Monday, April 22, 2013

I came here to say something

And as I begin to type what that something was, nothing is coming to mind. Normally I have a head full of shit to rant and rave about, but lately I've been so blank minded. This is not like me at all. I don't know whats going on. I haven't been this clear headed in such a long time it feels kind of weird. I must be about to have some moment of clarity situations or something where I need a clear head to get through it all. Its just weird because normally I have a million pressing issues to deal with but lately things have been going pretty smooth. I have a couple of things I need to pay and shit that I said I was gonna do for some people but thats about it. It feels good to finally feel like I only have myself to worry about. I have a tendency to take on other peoples problems without even realizing it a lot of times.

I feel kind of lost now. Like I just don't know where my life is headed. I've been doing things that seem extremely random to me now but i'm waiting for the aha! full circle moment when things start to come together and make sense. Right now, I'm just tryna prepare myself for whatever opportunity may present itself. I really believe God led me to that Network Marketing book for a reason and trust me, Imma read that joint from cover to cover and devise some type of plan soon. I never check the book section, so this was a clear sign from God to me. I'm about to get on it. In fact, imma go get the book and start reading on my lunch break. Surplus money to do all the things my heart desires and early retirement (no later than 31) is in my future. Me and God getting to work on that as I type.

My love life is blah. I don't really  have any complaints because I have too much I need to do for myself before I can really worry about a man in my life. So I guess my current situation will work for now. I guess. I've put that on the back burner. I have someone in my heart but he don't act right so its still a matter of time before I really know whats up with me and him.
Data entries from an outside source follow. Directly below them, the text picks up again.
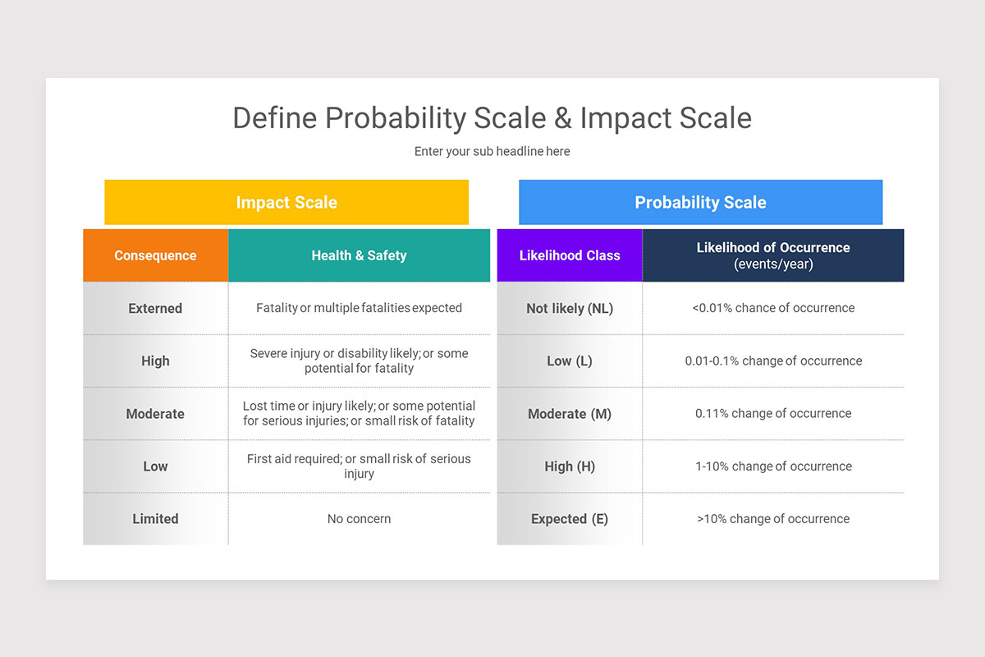Click the 'No concern' cell
Screen dimensions: 985x657
pyautogui.click(x=359, y=519)
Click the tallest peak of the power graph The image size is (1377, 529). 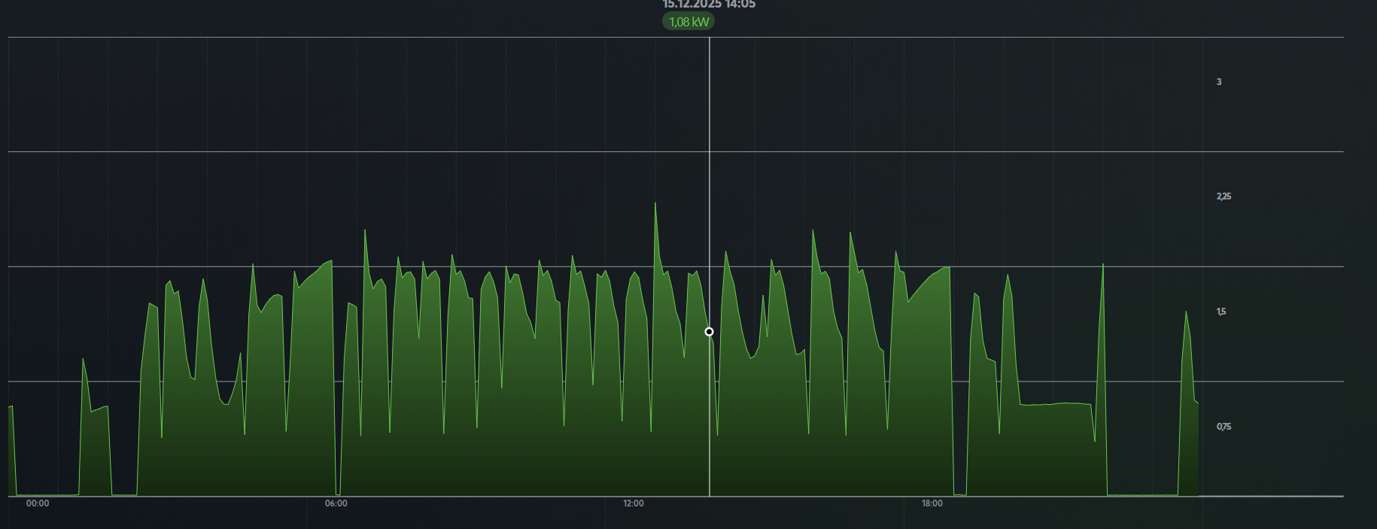(655, 205)
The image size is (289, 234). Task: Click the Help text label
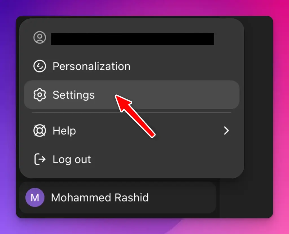click(64, 131)
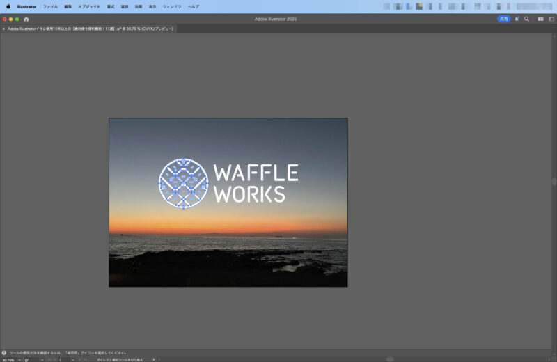This screenshot has height=362, width=557.
Task: Select the open .ai document tab
Action: point(91,29)
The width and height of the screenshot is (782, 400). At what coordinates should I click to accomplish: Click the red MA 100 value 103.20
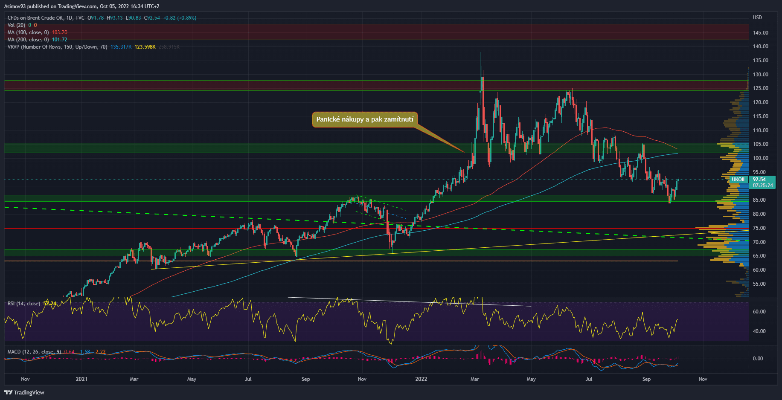60,32
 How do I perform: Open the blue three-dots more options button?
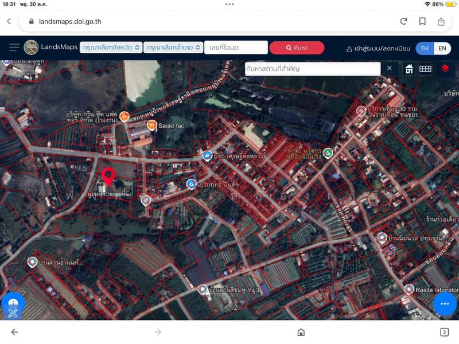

I try to not think about it because that never amounts to anything but me worrying my self to death about some shit that I have no control over. I'm not the forcing type so if I don't appeal to someone enough to make them want to do right on their own, then all I can do is wash my hands and move on. I'm getting to that point but right now everything is fine.

I just...SIGH...I need to know I'm doing the right things in some way form or fashion. I need to know that what I'm doing now is not what I am setting myself up for in the future because this shit is not gonna work for me forever. I need to start developing my ideas more and go from there. I need to start doing things that coincide with what I want to do. I need to get it together on my end. I haven't been as focused as I need to be and this needs to change. I do not want to get stuck here. I want to develop a lifestyle for myself that works with me and fits me and goes with the things I want to do and am interested in. I'm over just working a job. I need to develop a career for myself that produces a plethora of money for me to live off of and to be able to afford the things that i want in life for myself and for other people. I want to travel. I want to explore the world. I want to be able to call my friends and be like pack your bags we're going to such and such place for a couple days. I got your tickets ready. I want to be able to help people monetarily. Thats the kind of life i want to live. I gotta get this money first. Somehow. God please be with me. Guide me. Amen.